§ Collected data

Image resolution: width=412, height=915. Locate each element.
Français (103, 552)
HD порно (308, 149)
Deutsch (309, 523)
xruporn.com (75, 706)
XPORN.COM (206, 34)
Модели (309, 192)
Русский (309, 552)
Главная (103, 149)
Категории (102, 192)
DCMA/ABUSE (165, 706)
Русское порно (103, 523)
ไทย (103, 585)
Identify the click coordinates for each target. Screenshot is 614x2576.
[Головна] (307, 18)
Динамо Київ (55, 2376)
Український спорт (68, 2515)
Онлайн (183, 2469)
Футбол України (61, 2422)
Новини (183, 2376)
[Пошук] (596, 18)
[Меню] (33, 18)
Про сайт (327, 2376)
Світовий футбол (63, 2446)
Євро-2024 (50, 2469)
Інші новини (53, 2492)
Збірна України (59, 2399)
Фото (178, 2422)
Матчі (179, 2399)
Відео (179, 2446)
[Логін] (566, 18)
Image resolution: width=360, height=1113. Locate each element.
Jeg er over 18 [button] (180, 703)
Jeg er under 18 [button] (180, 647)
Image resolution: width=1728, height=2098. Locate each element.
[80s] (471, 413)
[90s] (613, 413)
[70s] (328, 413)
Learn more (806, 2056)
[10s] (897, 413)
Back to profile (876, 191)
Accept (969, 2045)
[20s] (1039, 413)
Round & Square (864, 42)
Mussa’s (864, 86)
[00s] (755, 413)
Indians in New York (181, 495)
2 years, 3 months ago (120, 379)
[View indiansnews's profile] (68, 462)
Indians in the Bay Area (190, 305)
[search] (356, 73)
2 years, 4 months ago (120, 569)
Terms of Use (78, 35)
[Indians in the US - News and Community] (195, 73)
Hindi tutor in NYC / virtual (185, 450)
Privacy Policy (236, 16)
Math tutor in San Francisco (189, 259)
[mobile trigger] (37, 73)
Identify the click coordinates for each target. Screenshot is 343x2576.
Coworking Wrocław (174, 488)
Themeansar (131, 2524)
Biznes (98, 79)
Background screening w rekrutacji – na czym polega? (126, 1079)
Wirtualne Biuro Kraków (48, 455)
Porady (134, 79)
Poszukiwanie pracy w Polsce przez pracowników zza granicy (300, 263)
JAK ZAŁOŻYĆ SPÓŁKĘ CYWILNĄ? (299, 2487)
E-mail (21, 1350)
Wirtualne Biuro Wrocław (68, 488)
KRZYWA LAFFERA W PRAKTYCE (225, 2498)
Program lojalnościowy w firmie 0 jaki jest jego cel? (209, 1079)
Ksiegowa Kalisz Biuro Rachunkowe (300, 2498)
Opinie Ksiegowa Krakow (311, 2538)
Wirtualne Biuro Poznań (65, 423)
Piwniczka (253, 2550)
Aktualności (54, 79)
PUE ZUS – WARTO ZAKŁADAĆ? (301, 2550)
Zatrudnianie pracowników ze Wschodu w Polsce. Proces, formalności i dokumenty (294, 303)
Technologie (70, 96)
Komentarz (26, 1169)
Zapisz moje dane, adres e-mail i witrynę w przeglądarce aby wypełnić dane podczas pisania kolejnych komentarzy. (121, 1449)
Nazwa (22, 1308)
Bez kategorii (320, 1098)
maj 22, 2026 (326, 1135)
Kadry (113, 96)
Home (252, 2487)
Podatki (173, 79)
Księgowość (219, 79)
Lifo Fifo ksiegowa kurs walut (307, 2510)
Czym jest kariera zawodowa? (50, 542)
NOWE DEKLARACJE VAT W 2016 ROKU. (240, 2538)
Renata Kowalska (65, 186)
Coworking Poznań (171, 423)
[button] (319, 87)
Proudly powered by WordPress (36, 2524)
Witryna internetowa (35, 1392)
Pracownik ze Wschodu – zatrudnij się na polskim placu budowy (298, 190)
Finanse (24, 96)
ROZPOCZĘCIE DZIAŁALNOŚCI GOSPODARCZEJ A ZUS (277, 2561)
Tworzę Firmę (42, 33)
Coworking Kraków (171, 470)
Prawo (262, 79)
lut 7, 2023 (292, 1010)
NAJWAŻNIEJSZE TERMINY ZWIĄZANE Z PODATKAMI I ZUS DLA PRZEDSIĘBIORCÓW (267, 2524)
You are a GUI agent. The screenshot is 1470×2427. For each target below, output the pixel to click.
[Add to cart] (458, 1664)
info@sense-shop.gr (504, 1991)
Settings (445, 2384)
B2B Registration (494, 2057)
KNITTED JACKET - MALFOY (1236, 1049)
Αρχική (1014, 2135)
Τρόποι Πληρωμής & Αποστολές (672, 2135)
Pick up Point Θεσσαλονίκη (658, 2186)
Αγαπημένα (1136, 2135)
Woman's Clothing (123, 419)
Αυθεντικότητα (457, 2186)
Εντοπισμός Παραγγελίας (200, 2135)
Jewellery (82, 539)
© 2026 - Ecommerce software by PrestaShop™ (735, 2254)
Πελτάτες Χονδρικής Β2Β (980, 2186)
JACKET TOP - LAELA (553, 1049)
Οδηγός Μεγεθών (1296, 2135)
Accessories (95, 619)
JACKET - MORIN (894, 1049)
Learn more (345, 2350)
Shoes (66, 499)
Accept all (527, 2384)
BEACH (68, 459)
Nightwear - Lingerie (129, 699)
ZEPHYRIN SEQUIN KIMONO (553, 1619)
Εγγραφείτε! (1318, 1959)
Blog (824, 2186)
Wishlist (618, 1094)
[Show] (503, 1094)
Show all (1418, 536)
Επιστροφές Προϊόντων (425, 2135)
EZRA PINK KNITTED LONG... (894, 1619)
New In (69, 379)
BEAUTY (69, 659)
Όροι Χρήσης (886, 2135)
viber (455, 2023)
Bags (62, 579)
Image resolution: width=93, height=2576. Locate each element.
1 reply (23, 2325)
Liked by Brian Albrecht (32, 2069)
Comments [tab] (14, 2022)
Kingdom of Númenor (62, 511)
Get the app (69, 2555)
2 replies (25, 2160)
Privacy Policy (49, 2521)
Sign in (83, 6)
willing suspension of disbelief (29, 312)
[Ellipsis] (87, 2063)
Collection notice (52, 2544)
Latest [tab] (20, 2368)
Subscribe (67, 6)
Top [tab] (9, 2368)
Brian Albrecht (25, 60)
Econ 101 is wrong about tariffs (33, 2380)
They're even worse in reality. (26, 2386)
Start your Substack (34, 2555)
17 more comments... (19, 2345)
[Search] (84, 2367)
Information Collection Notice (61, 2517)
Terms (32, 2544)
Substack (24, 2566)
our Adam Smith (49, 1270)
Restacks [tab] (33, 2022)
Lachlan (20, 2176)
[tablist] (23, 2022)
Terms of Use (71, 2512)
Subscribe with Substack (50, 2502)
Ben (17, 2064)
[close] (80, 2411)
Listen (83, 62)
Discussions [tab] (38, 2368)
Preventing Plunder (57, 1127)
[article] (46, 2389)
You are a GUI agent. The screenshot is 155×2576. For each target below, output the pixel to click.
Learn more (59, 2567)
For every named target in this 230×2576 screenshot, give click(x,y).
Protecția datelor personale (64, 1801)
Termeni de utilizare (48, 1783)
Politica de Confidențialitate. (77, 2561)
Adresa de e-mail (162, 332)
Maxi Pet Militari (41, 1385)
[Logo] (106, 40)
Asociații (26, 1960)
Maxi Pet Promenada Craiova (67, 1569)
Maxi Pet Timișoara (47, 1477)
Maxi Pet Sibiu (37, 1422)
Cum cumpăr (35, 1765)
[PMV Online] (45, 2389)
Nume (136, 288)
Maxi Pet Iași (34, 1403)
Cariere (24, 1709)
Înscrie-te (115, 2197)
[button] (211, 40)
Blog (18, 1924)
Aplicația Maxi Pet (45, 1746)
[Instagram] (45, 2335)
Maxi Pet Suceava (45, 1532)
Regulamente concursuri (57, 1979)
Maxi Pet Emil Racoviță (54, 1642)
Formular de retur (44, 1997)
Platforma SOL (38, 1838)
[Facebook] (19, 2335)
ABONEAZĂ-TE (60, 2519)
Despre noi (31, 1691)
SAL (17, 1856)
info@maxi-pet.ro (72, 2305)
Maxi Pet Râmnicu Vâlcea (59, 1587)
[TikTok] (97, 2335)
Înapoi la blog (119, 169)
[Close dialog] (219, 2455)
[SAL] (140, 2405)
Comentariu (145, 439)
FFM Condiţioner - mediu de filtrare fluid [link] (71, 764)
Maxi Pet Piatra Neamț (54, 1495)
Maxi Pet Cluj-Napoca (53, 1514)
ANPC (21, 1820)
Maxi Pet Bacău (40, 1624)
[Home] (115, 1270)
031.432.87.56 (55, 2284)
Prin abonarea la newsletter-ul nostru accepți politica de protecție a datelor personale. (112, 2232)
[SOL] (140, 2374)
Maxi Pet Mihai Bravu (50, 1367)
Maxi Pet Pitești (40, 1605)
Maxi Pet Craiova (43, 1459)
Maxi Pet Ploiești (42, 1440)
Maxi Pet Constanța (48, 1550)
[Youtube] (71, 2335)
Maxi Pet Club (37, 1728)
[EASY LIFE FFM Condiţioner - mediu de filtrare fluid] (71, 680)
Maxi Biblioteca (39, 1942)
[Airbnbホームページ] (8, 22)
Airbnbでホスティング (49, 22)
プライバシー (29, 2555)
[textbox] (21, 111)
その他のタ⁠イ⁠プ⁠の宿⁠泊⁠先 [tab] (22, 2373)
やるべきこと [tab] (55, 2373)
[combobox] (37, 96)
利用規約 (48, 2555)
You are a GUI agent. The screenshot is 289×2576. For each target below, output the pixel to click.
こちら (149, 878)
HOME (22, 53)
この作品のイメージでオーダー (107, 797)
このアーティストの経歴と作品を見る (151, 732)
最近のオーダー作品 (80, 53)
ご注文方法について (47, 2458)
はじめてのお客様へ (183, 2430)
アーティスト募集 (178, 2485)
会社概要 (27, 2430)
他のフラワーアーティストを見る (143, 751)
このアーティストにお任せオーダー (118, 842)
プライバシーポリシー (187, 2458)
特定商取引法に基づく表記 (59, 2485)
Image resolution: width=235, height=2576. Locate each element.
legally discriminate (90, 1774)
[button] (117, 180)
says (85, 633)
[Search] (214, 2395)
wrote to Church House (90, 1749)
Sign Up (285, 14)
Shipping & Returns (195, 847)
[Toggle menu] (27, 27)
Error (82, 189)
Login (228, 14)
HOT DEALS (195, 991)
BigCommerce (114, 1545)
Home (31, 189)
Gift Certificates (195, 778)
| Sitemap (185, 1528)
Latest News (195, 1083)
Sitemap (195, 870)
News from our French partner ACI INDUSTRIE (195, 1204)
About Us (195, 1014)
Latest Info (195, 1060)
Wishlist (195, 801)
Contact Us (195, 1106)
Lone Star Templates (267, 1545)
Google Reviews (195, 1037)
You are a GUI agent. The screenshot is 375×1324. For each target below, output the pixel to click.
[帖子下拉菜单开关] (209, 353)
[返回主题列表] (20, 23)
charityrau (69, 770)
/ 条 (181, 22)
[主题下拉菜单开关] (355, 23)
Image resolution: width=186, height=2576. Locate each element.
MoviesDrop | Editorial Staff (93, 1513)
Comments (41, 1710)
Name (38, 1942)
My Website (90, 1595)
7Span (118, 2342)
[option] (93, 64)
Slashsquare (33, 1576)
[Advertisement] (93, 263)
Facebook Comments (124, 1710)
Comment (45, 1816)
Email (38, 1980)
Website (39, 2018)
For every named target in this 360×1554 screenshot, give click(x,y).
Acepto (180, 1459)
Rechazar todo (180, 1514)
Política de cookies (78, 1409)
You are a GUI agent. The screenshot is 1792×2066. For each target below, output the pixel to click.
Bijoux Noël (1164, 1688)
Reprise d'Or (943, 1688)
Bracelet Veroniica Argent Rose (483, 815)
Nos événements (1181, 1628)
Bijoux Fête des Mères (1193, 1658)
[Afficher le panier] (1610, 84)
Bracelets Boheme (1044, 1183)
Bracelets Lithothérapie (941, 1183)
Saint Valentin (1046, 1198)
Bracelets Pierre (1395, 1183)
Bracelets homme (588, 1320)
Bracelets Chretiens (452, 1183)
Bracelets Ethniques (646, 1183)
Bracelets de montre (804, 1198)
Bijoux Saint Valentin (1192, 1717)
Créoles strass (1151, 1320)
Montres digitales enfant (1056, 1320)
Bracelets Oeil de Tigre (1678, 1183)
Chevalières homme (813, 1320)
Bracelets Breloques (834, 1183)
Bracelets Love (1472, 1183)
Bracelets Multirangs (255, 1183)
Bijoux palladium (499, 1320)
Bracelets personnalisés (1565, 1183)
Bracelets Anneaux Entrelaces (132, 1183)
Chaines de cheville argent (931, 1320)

§ YOUR TASK
Begin with the first line of the data above and, please, print each line exactly until you have printed the line containing "[20s] (1039, 413)"; print nothing else.

§ ANSWER TO THIS PROBLEM
Image resolution: width=412, height=915. Locate each element.
Français (103, 552)
HD порно (308, 149)
Deutsch (309, 523)
xruporn.com (75, 706)
XPORN.COM (206, 34)
Модели (309, 192)
Русский (309, 552)
Главная (103, 149)
Категории (102, 192)
DCMA/ABUSE (165, 706)
Русское порно (103, 523)
ไทย (103, 585)
Identify the click coordinates for each target. Screenshot is 614x2576.
[Головна] (307, 18)
Динамо Київ (55, 2376)
Український спорт (68, 2515)
Онлайн (183, 2469)
Футбол України (61, 2422)
Новини (183, 2376)
[Пошук] (596, 18)
[Меню] (33, 18)
Про сайт (327, 2376)
Світовий футбол (63, 2446)
Євро-2024 (50, 2469)
Інші новини (53, 2492)
Збірна України (59, 2399)
Фото (178, 2422)
Матчі (179, 2399)
Відео (179, 2446)
[Логін] (566, 18)
Image resolution: width=360, height=1113. Locate each element.
Jeg er over 18 [button] (180, 703)
Jeg er under 18 [button] (180, 647)
Image resolution: width=1728, height=2098. Locate each element.
[80s] (471, 413)
[90s] (613, 413)
[70s] (328, 413)
Learn more (806, 2056)
[10s] (897, 413)
Back to profile (876, 191)
Accept (969, 2045)
[20s] (1039, 413)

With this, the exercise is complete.